In brief: With more people signing up to streaming services, cybercriminals are taking advantage of the less tech-savvy by using classic phishing techniques, tricking users into handing over their login credentials and payment information.

Cybersecurity giant Kaspersky reports on the increasingly popular practice of using streaming services such as Netflix, Disney Plus, and Amazon Prime as phishing bait. The scams use fake sign-up and landing pages that can be pretty convincing at first glance but usually have tell-tale signs of something not being quite right; take a look at the one below as an example.

One of the most common emails is the fake Netflix ‘Update your payment’ warning that states a user’s account is on hold until their payment details have been confirmed. Again, some might believe it looks convincing, but the real Netflix is unlikely to start an email with “Dear costumer.” Clicking on the red button directs to a fake personal details page, one that has no spelling errors, but typing in your credit card numbers is a sure way of receiving a nasty surprise.

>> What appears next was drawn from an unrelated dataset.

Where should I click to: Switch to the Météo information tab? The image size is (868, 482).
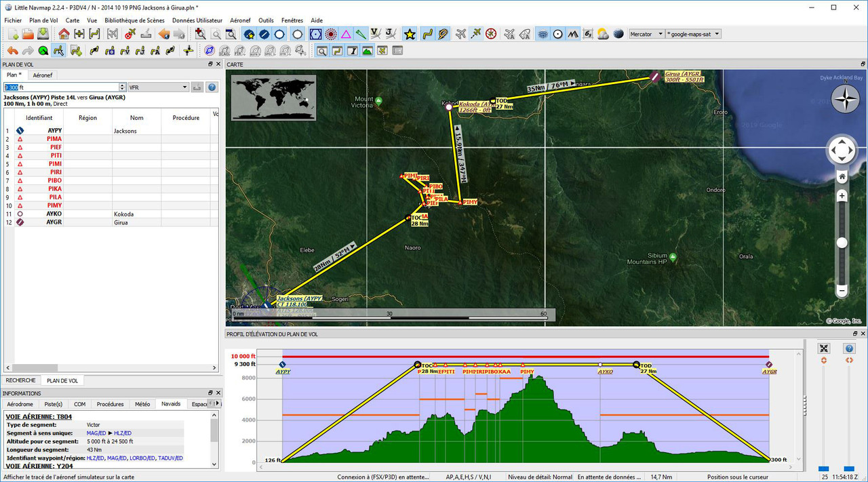tap(142, 404)
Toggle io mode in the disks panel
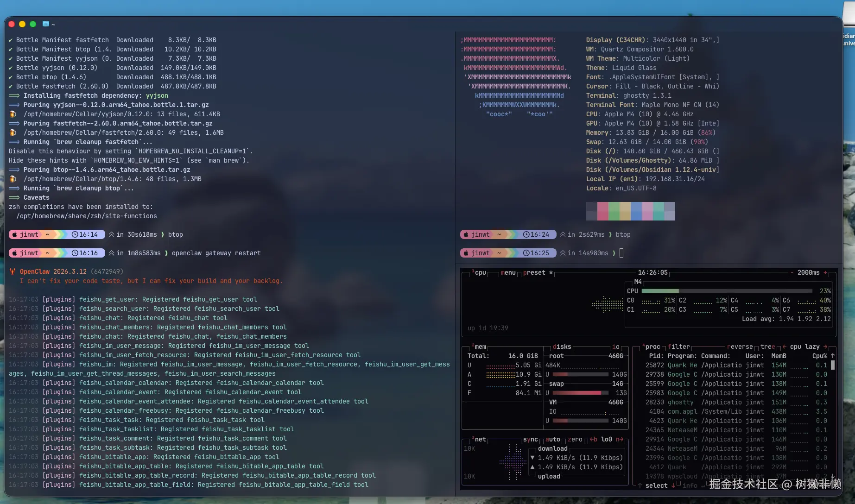 615,347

Another method is to target non-subscribers with the prospect of watching new, unaired episodes of shows that scammers have pieced together from different clips—The Mandalorian, in this case. They are then asked to sign up for a low-cost subscription to continue watching.

While having your credit card/bank details stolen is a worst-case scenario, criminals are also after users’ streaming service login credentials. These can be sold on the dark web, and as several devices can stream content simultaneously using one account, victims could end up having to wait until a stranger signs out before they’re able to watch their favorite show. There’s also the risk associated with recycling the same passwords across multiple sites and services, something that many people still do.